Each entry below is to be transcribed exactly.

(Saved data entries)
....................
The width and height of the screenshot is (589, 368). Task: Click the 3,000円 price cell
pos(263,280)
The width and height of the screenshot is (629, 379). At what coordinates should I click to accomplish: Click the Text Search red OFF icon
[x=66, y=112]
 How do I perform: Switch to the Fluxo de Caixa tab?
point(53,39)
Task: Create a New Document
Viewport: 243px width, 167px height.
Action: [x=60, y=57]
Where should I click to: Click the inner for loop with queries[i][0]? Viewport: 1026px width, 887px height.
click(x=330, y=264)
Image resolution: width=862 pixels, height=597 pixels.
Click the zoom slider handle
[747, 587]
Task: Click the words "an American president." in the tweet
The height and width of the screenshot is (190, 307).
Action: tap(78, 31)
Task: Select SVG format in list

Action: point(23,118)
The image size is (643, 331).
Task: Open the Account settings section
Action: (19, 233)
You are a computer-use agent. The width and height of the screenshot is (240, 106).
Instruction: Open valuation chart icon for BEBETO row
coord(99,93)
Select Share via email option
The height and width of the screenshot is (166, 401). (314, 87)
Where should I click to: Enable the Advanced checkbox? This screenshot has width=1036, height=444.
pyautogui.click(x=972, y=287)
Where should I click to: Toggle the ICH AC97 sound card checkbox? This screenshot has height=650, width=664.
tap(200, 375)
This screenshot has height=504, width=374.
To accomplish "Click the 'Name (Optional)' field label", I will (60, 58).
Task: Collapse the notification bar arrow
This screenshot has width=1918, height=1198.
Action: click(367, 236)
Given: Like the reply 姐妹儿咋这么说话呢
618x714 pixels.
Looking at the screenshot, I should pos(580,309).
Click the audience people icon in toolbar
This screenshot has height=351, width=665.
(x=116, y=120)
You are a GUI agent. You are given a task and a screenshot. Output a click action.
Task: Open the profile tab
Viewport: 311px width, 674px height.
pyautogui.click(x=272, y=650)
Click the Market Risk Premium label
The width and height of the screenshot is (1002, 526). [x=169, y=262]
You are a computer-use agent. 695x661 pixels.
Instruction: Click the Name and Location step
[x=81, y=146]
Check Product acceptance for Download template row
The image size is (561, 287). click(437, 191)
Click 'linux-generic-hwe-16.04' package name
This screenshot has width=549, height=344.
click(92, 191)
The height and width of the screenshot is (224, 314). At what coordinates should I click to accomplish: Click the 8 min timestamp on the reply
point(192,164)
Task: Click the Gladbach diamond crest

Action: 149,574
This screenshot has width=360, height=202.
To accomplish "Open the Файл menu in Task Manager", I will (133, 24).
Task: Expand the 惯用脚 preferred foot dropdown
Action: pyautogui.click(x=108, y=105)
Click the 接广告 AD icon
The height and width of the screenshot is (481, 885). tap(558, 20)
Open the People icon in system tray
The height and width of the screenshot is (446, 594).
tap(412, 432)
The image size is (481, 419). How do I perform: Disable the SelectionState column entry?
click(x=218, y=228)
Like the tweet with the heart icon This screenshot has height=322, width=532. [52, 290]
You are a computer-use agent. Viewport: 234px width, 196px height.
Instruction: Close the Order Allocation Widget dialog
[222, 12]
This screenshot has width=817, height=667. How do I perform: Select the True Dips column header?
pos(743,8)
....................
THE COMPLETED TASK:
The width and height of the screenshot is (589, 368). Task: Click the 3,000円 price cell
pos(263,280)
The width and height of the screenshot is (629, 379). At what coordinates should I click to accomplish: Click the Text Search red OFF icon
[x=66, y=112]
 How do I perform: Switch to the Fluxo de Caixa tab?
point(53,39)
Task: Create a New Document
Viewport: 243px width, 167px height.
Action: [x=60, y=57]
Where should I click to: Click the inner for loop with queries[i][0]? Viewport: 1026px width, 887px height.
click(x=330, y=264)
Image resolution: width=862 pixels, height=597 pixels.
Click the zoom slider handle
[747, 587]
Task: Click the words "an American president." in the tweet
The height and width of the screenshot is (190, 307).
Action: tap(78, 31)
Task: Select SVG format in list

Action: point(23,118)
The image size is (643, 331).
Task: Open the Account settings section
Action: (19, 233)
You are a computer-use agent. The width and height of the screenshot is (240, 106).
Instruction: Open valuation chart icon for BEBETO row
coord(99,93)
Select Share via email option
The height and width of the screenshot is (166, 401). (314, 87)
Where should I click to: Enable the Advanced checkbox? This screenshot has width=1036, height=444.
pyautogui.click(x=972, y=287)
Where should I click to: Toggle the ICH AC97 sound card checkbox? This screenshot has height=650, width=664.
tap(200, 375)
This screenshot has height=504, width=374.
To accomplish "Click the 'Name (Optional)' field label", I will (60, 58).
Task: Collapse the notification bar arrow
This screenshot has width=1918, height=1198.
Action: click(367, 236)
Given: Like the reply 姐妹儿咋这么说话呢
618x714 pixels.
Looking at the screenshot, I should pos(580,309).
Click the audience people icon in toolbar
This screenshot has height=351, width=665.
(x=116, y=120)
You are a GUI agent. You are given a task and a screenshot. Output a click action.
Task: Open the profile tab
Viewport: 311px width, 674px height.
pyautogui.click(x=272, y=650)
Click the Market Risk Premium label
The width and height of the screenshot is (1002, 526). [x=169, y=262]
You are a computer-use agent. 695x661 pixels.
Instruction: Click the Name and Location step
[x=81, y=146]
Check Product acceptance for Download template row
The image size is (561, 287). click(437, 191)
Click 'linux-generic-hwe-16.04' package name
This screenshot has width=549, height=344.
click(92, 191)
The height and width of the screenshot is (224, 314). At what coordinates should I click to accomplish: Click the 8 min timestamp on the reply
point(192,164)
Task: Click the Gladbach diamond crest

Action: 149,574
This screenshot has width=360, height=202.
To accomplish "Open the Файл menu in Task Manager", I will (133, 24).
Task: Expand the 惯用脚 preferred foot dropdown
Action: pyautogui.click(x=108, y=105)
Click the 接广告 AD icon
The height and width of the screenshot is (481, 885). tap(558, 20)
Open the People icon in system tray
The height and width of the screenshot is (446, 594).
tap(412, 432)
The image size is (481, 419). How do I perform: Disable the SelectionState column entry?
click(x=218, y=228)
Like the tweet with the heart icon This screenshot has height=322, width=532. [52, 290]
You are a computer-use agent. Viewport: 234px width, 196px height.
Instruction: Close the Order Allocation Widget dialog
[222, 12]
This screenshot has width=817, height=667. How do I perform: Select the True Dips column header?
pos(743,8)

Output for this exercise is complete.